What to work on:
Please state how many lines of the material contain "computer", giving nothing but the number.

Material shown:

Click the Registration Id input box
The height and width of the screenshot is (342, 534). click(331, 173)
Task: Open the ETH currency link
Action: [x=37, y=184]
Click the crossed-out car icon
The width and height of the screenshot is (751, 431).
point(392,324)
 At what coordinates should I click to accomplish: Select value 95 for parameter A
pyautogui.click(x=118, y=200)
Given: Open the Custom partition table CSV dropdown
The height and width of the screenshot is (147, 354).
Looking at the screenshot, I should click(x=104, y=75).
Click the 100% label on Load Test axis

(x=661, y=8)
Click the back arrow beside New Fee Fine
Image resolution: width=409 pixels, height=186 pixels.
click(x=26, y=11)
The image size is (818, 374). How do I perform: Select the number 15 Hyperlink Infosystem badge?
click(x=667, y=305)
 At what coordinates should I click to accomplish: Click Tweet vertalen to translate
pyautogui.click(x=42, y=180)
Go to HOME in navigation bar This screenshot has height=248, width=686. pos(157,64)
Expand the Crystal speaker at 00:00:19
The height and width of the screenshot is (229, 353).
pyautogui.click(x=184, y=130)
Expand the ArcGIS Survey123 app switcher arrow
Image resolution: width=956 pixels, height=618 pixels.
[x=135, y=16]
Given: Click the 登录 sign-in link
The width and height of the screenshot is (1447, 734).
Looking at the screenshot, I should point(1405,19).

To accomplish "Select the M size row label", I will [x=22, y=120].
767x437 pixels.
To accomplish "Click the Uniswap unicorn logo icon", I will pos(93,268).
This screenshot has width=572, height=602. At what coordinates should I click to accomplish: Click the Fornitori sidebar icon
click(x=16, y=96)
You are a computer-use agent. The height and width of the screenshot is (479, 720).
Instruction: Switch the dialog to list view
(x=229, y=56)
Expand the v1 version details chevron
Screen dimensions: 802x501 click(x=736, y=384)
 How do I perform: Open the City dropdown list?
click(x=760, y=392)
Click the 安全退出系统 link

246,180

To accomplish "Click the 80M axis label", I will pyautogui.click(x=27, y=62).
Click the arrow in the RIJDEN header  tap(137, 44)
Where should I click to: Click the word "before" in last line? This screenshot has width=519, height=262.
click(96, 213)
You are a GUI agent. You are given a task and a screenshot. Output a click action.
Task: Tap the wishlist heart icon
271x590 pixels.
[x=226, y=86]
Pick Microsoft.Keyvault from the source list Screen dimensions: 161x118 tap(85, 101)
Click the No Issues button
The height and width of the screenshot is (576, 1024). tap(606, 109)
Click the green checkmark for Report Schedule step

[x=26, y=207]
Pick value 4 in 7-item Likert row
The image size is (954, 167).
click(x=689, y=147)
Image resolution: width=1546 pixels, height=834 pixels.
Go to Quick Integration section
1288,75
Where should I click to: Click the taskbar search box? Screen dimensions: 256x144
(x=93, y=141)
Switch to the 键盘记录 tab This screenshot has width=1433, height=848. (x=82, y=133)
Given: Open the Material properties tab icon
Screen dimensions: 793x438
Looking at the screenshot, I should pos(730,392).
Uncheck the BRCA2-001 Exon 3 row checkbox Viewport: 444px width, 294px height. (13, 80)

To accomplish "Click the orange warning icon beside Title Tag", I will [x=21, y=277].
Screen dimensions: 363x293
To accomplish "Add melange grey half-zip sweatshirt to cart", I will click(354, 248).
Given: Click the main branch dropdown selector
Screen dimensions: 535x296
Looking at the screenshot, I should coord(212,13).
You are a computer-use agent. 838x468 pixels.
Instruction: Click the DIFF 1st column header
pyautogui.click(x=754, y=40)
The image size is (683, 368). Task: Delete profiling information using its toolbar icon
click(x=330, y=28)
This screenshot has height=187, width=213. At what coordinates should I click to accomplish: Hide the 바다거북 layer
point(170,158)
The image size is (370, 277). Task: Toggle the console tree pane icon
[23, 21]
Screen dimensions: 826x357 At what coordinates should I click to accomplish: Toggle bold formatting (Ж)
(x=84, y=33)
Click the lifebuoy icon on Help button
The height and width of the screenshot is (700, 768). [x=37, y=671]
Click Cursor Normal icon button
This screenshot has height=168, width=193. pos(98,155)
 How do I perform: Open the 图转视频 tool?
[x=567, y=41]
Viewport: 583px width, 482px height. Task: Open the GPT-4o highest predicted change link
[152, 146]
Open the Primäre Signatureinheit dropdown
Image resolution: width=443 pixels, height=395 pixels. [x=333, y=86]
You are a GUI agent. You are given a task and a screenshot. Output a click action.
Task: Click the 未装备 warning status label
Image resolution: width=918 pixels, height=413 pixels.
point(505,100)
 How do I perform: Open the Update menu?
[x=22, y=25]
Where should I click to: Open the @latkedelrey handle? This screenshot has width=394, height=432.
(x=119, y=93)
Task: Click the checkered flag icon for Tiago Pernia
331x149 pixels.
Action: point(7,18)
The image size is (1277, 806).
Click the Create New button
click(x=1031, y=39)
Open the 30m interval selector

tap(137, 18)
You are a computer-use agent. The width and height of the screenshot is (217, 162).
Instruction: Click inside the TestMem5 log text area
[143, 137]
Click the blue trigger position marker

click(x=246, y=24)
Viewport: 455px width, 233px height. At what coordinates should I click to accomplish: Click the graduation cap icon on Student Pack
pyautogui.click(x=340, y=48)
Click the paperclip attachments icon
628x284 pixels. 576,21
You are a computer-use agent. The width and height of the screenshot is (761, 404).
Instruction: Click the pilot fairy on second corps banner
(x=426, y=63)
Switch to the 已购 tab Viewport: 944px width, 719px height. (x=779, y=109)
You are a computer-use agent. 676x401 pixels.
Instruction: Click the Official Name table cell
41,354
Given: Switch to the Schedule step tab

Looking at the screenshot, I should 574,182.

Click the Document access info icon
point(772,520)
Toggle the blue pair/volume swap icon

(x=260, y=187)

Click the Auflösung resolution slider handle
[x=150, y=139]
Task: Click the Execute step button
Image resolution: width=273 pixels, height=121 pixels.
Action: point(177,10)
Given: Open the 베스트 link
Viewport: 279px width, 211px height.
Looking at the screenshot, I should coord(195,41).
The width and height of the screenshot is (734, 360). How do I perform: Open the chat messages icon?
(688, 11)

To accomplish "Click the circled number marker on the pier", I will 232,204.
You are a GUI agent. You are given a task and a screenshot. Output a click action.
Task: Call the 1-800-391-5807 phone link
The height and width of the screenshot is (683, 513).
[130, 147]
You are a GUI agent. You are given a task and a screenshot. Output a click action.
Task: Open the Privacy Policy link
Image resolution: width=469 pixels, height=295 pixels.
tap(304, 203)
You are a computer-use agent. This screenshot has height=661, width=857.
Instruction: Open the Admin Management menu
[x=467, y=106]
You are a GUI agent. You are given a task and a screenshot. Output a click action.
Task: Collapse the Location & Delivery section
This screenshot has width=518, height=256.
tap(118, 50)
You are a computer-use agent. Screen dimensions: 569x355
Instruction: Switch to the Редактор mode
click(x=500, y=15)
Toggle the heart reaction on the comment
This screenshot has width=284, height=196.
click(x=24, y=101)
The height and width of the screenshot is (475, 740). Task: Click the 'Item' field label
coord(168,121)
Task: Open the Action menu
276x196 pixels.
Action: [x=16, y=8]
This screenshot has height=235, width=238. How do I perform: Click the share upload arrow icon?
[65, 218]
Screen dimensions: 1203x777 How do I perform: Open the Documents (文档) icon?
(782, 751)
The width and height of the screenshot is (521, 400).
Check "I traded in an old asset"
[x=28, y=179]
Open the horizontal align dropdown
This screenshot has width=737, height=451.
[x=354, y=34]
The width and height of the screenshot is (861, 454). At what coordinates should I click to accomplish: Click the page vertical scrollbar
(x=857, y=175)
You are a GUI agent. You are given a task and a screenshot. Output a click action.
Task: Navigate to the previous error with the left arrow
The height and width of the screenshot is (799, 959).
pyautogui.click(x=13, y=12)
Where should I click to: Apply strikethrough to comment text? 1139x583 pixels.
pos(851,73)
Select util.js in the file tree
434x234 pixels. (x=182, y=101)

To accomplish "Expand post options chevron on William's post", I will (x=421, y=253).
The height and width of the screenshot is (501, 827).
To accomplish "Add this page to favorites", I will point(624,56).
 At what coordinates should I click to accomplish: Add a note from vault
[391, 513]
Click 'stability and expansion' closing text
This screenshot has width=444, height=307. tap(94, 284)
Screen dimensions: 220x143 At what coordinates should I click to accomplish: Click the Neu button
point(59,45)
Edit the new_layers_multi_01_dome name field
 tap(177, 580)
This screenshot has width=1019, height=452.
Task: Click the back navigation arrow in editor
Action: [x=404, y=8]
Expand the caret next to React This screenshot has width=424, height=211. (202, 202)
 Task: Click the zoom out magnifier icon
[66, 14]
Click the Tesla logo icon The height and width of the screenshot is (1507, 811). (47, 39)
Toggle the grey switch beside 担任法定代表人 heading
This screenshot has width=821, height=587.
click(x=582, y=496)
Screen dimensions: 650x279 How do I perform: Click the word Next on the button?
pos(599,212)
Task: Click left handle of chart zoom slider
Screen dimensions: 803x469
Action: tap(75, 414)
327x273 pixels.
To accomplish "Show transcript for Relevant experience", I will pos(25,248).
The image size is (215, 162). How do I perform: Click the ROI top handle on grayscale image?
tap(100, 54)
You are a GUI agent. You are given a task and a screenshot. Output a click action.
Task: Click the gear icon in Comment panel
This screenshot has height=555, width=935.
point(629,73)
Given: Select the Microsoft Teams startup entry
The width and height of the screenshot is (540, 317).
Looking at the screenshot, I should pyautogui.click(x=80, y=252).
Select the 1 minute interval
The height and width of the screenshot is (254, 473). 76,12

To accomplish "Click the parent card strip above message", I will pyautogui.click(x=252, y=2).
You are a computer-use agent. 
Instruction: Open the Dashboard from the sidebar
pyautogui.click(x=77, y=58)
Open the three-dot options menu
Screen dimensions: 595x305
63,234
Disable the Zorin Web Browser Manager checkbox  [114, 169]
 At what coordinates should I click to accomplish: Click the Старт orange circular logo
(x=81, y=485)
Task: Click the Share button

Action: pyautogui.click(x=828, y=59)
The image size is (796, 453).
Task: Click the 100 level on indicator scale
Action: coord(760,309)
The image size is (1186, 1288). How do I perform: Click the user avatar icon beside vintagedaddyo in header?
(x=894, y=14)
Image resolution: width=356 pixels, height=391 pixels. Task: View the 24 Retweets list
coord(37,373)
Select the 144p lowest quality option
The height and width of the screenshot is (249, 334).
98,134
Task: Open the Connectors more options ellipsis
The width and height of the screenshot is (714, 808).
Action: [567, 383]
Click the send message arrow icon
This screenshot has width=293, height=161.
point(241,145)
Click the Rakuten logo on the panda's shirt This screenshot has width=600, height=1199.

Answer box:
8